El edil socialista Agustín Fernández cumple su amenaza y lleva el sobrecoste del estadio a la justicia para que se investigue a Louzán
04 may 2014 . Actualizado a las 07:00 h.El sobrecoste del estadio de Pasarón está ya oficialmente judicializado. El edil de Deportes del Concello de Pontevedra ha cumplido con su amenaza de llevar el asunto ante la justicia antes de las europeas y esta misma semana ha entregado a la Fiscalía los hechos para que los investigue. La denuncia se presentó el pasado miércoles, va firmada por el propio concejal y dirigida contra Rafael Louzán, el presidente de la Diputación. Pero no es el único que Fernández ha puesto en su diana. También «los posibles colaboradores que hayan podido contribuir a las supuestas irregularidades en la adjudicación y gestión de las obras».
En una fecha más que simbólica entró el escrito en Fiscalía. Porque la presentación de la denuncia, que ahora deberá valorar el fiscal, se produjo el 30 de abril, justo cuando se cumple un mes de la aceptación «tácita» del traspaso del estadio por parte del Ayuntamiento. Y otra coincidencia en el tiempo: la Diputación adjudicó también esta semana el proyecto para la ronda Este de la ciudad, una obra que iba ligada a que el Concello de Pontevedra se hiciese cargo del estadio.
Así las cosas, el paso judicial dado por el concejal de Deportes contribuirá a enrarecer las relaciones con sus socios nacionalistas, indulgentes con el sobrecoste del estadio y poco propensos a darle aire a las pretensiones de Fernández de mantener viva la polémica por el coste final del estadio.
«Contra Louzán y posibles colaboradores», explican fuentes socialistas. Ahora depende de cómo interprete los datos el fiscal. Porque la denuncia se limita a una enumeración de los hechos que llevaron a que un estadio adjudicado en menos de ocho millones de euros acabase costando más del doble a las arcas públicas. Agustín Fernández pide que se investigue a «quienes hayan podido contribuir a la supuesta irregularidad en la adjudicación y gestión de las obras».

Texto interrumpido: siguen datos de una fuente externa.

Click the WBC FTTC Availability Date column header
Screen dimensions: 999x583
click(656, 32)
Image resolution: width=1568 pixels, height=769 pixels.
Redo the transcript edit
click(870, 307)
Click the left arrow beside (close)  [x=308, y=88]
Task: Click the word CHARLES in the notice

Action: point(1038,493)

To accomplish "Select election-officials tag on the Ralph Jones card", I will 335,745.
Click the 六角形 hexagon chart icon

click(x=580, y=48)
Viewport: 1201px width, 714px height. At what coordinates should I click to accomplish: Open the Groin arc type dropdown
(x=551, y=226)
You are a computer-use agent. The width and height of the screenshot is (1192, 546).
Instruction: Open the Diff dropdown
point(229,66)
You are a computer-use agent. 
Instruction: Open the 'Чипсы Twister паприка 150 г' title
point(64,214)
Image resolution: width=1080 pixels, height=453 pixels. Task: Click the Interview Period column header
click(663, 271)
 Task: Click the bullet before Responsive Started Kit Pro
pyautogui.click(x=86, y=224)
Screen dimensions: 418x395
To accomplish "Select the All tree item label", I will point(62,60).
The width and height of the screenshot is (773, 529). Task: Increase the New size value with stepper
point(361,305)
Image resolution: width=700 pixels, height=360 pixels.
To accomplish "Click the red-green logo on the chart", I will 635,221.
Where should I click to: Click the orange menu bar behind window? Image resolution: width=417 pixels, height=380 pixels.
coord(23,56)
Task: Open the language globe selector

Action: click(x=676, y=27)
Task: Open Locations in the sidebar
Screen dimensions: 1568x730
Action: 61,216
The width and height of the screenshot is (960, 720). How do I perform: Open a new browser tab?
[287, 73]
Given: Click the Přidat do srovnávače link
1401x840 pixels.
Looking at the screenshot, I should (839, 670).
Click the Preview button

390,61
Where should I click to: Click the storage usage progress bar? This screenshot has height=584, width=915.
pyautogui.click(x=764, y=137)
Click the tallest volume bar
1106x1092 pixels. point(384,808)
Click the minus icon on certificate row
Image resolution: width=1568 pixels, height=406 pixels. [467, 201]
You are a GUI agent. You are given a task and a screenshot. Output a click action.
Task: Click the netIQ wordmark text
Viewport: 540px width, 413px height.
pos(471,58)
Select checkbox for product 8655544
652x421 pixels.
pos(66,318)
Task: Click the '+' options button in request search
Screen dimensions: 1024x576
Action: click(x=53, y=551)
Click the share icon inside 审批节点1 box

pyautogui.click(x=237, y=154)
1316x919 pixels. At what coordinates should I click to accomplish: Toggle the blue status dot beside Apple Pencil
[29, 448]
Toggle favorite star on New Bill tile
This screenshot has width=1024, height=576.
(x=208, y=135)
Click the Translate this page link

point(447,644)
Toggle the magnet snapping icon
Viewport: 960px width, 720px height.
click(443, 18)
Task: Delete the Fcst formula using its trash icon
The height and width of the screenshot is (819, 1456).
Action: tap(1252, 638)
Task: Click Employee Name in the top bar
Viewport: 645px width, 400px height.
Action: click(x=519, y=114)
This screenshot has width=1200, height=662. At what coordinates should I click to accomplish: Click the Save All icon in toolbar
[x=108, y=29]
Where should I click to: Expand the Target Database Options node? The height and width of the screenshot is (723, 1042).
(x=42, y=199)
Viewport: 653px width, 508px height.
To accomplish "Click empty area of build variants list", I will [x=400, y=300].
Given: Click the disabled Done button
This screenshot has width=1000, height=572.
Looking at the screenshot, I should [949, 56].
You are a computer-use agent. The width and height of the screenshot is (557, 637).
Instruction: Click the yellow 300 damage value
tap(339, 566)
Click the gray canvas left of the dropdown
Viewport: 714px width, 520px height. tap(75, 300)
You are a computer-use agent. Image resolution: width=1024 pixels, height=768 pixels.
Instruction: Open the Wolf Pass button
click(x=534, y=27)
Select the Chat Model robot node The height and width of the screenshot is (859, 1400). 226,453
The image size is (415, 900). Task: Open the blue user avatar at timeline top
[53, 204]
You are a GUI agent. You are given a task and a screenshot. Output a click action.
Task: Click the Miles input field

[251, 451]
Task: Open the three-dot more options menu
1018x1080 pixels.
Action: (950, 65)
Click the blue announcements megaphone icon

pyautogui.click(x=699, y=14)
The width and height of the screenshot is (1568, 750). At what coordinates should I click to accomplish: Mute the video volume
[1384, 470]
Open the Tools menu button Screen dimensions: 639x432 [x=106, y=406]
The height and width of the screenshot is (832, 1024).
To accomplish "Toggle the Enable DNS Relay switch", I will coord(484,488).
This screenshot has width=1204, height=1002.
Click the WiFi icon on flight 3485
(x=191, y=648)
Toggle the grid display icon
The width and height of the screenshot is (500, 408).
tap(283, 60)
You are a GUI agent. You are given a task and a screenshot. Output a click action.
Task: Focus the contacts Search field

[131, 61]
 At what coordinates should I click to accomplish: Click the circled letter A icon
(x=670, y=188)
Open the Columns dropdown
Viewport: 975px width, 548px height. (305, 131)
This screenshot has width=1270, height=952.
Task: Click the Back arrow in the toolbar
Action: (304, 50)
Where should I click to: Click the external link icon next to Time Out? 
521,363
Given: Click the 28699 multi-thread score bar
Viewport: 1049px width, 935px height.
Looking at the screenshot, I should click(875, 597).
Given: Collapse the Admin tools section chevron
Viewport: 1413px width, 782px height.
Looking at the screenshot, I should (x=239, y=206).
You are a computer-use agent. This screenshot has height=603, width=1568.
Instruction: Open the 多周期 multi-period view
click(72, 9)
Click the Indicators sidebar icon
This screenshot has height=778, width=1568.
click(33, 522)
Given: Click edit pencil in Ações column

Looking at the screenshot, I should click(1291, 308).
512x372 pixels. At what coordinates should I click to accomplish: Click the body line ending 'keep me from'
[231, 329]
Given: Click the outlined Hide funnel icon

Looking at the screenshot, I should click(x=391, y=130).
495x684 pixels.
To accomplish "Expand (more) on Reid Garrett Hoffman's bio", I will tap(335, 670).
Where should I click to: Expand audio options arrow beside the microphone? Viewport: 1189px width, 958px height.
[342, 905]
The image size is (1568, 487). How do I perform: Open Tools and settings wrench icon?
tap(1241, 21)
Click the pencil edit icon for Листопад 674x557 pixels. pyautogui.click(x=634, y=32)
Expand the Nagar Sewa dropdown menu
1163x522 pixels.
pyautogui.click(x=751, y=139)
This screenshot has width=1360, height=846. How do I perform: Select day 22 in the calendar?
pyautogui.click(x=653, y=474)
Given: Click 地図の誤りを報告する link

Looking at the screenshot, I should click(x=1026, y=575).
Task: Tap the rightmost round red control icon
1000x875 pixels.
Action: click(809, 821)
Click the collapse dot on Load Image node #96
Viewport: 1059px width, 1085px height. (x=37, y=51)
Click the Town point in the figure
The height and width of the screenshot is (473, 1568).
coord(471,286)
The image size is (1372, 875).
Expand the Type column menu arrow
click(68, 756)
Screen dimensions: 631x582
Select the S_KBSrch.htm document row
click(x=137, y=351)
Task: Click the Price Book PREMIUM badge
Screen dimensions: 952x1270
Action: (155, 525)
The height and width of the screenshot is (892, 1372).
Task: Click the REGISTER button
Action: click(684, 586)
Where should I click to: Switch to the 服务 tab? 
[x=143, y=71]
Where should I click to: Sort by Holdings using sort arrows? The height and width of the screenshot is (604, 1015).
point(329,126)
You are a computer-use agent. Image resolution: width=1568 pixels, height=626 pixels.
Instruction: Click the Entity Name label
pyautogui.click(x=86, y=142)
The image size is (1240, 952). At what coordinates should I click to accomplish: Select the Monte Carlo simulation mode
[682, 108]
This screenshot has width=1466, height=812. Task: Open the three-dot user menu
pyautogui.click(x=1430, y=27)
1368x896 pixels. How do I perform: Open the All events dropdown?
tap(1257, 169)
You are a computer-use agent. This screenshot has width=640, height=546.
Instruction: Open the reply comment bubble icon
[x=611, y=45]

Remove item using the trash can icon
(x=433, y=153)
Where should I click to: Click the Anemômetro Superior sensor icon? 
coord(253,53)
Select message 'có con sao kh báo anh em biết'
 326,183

Y en este último punto el que ha despertado las alarmas. Las obras del estadio fueron controladas por una comisión integrada tanto por políticos de la Diputación como del Concello de Pontevedra. Y desde la Diputación ya lanzaron un aviso a navegantes cuando Fernández denunció «un pacto BNG-PP para realizar obras, no que Louzán lles esixe que no tema de Pasarón se posicionen dun determinado xeito». En la comisión de seguimiento de las obras estuvo el entonces edil socialista Chano Esperón.
Pero Fernández no se ha arredrado y reclama al fiscal que repase por qué mientras el expediente administrativo facilitado por la Diputación al grupo socialista refleja un gasto de 15,8 millones en una obra que se había adjudicado en 7,2, la liquidación del presupuesto provincial del 2013 eleva la cifra final hasta los 17,9 millones. A finales del 2013 se habían pagado ya casi 16,9 millones, por lo que quedaría aún por pagar algo más de un millón. Las cuentas no le salen al edil socialista.
De momento, Agustín Fernández revitaliza políticamente un caso que escuece tanto al PP como al BNG, gana visibilidad en su acción como concejal y cumple con su propio anuncio de que el asunto era considerado por el PSOE suficientemente grave como para judicializarlo. Sobre todo después de amagar con zanjar en falso el asunto el pasado marzo limitándose a pedir la dimisión de Louzán.